> **DATASET ENTRIES**:

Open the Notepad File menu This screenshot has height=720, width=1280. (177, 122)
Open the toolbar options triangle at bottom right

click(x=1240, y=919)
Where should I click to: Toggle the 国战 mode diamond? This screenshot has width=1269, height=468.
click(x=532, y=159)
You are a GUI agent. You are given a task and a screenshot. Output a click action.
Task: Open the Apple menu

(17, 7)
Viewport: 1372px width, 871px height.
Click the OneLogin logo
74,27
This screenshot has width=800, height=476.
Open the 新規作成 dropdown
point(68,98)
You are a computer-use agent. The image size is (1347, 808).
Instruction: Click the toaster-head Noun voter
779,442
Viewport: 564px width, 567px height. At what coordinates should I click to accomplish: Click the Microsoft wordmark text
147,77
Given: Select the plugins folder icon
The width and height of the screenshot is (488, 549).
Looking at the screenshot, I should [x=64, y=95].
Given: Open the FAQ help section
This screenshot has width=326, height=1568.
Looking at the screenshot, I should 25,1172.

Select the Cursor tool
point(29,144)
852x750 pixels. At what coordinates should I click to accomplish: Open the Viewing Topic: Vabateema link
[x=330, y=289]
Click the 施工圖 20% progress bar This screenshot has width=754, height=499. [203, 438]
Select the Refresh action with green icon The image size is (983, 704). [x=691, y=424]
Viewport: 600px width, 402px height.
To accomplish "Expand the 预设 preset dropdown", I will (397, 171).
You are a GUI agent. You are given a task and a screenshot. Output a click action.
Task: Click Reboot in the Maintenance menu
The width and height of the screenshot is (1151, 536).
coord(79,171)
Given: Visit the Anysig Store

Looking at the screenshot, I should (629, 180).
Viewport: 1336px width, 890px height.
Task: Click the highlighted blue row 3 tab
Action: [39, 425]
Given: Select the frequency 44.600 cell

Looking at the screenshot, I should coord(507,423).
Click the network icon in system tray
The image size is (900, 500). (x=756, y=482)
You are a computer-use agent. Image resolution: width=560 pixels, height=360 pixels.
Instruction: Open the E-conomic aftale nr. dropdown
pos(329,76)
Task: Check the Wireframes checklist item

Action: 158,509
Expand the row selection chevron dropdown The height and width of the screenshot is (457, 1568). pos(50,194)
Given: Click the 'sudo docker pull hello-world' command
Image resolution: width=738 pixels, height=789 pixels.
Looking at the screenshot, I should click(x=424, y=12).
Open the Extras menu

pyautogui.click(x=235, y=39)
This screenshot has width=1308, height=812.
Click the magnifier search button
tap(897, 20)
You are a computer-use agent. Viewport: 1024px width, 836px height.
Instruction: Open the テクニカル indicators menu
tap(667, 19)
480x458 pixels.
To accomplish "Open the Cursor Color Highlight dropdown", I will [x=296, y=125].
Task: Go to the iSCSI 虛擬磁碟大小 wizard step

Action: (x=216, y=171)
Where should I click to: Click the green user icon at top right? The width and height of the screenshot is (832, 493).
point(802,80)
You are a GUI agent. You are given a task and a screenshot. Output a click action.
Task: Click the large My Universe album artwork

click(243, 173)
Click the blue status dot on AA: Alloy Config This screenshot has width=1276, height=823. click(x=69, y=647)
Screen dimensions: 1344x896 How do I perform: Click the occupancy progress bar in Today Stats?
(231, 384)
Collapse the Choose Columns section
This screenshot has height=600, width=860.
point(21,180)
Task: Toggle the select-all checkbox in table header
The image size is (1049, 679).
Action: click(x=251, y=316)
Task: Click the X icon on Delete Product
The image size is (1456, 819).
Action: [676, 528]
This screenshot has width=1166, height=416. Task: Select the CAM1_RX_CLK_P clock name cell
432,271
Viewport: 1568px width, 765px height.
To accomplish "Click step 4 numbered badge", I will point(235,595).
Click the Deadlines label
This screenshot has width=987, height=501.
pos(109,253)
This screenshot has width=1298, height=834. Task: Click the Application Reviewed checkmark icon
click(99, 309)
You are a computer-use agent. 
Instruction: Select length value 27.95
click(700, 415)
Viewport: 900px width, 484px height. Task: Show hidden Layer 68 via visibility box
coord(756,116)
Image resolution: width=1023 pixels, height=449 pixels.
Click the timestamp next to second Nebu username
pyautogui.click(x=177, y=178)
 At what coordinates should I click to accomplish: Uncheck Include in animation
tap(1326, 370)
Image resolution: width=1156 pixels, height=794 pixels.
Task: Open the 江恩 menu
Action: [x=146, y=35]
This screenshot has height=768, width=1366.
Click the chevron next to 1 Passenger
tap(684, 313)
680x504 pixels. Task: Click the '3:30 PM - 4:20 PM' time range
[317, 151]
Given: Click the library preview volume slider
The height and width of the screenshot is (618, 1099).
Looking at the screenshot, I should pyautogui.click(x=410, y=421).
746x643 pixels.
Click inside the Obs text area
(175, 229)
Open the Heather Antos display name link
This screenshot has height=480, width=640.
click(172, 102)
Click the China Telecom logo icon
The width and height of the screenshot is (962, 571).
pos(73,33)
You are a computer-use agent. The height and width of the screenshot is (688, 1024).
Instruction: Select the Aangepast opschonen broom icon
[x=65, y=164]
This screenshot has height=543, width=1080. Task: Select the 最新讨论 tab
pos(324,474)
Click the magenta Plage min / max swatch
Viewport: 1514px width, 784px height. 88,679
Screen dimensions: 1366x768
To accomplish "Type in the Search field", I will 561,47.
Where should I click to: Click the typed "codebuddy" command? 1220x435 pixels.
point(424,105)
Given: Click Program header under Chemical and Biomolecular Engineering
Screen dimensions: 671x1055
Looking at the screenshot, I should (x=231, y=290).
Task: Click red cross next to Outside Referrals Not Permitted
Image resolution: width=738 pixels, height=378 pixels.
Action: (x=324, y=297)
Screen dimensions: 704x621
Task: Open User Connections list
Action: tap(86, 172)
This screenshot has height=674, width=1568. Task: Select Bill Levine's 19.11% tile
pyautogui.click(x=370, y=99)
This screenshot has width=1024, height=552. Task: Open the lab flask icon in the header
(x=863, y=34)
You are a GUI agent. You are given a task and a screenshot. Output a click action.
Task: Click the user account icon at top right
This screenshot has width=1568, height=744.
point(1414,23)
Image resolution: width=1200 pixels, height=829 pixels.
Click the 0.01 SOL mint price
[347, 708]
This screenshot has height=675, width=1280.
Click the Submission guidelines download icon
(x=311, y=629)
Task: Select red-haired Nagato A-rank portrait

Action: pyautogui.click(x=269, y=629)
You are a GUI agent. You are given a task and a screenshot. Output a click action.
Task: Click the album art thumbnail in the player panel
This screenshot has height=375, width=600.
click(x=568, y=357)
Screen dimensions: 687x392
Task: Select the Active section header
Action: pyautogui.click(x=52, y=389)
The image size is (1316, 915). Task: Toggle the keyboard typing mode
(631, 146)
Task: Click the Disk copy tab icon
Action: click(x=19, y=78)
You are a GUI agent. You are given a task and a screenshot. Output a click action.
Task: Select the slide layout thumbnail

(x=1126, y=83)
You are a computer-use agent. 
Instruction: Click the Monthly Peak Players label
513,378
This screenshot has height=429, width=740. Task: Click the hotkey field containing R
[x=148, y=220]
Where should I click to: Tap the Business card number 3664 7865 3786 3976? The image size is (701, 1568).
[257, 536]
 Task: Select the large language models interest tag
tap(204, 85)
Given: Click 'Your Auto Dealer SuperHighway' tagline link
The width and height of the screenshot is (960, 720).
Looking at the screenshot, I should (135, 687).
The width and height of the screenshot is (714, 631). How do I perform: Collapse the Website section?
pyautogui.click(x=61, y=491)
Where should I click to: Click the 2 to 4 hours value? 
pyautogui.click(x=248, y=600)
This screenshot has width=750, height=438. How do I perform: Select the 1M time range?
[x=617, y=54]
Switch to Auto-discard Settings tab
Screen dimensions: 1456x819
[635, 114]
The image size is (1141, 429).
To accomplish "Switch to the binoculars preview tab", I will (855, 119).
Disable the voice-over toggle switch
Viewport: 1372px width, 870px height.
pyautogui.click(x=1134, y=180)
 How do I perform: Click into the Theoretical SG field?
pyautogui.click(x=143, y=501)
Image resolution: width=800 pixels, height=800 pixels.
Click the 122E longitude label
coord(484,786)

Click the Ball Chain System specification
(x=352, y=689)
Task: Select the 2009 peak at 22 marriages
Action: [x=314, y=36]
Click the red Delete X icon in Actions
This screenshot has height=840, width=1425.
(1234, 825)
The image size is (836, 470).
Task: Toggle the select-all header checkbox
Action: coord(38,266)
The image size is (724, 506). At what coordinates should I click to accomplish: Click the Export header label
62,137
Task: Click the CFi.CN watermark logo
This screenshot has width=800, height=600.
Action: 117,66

> **DIRECTIONS**: Write out again, exactly as they appear above, the lines from the one containing "Task: Click the album" to the final line, and only those.

> **TASK RESULT**:
Task: Click the album art thumbnail in the player panel
This screenshot has height=375, width=600.
click(x=568, y=357)
Screen dimensions: 687x392
Task: Select the Active section header
Action: pyautogui.click(x=52, y=389)
The image size is (1316, 915). Task: Toggle the keyboard typing mode
(631, 146)
Task: Click the Disk copy tab icon
Action: click(x=19, y=78)
You are a GUI agent. You are given a task and a screenshot. Output a click action.
Task: Select the slide layout thumbnail

(x=1126, y=83)
You are a computer-use agent. 
Instruction: Click the Monthly Peak Players label
513,378
This screenshot has height=429, width=740. Task: Click the hotkey field containing R
[x=148, y=220]
Where should I click to: Tap the Business card number 3664 7865 3786 3976? The image size is (701, 1568).
[257, 536]
 Task: Select the large language models interest tag
tap(204, 85)
Given: Click 'Your Auto Dealer SuperHighway' tagline link
The width and height of the screenshot is (960, 720).
Looking at the screenshot, I should (135, 687).
The width and height of the screenshot is (714, 631). How do I perform: Collapse the Website section?
pyautogui.click(x=61, y=491)
Where should I click to: Click the 2 to 4 hours value? 
pyautogui.click(x=248, y=600)
This screenshot has width=750, height=438. How do I perform: Select the 1M time range?
[x=617, y=54]
Switch to Auto-discard Settings tab
Screen dimensions: 1456x819
[635, 114]
The image size is (1141, 429).
To accomplish "Switch to the binoculars preview tab", I will (855, 119).
Disable the voice-over toggle switch
Viewport: 1372px width, 870px height.
pyautogui.click(x=1134, y=180)
 How do I perform: Click into the Theoretical SG field?
pyautogui.click(x=143, y=501)
Image resolution: width=800 pixels, height=800 pixels.
Click the 122E longitude label
coord(484,786)

Click the Ball Chain System specification
(x=352, y=689)
Task: Select the 2009 peak at 22 marriages
Action: [x=314, y=36]
Click the red Delete X icon in Actions
This screenshot has height=840, width=1425.
(1234, 825)
The image size is (836, 470).
Task: Toggle the select-all header checkbox
Action: coord(38,266)
The image size is (724, 506). At what coordinates should I click to accomplish: Click the Export header label
62,137
Task: Click the CFi.CN watermark logo
This screenshot has width=800, height=600.
Action: 117,66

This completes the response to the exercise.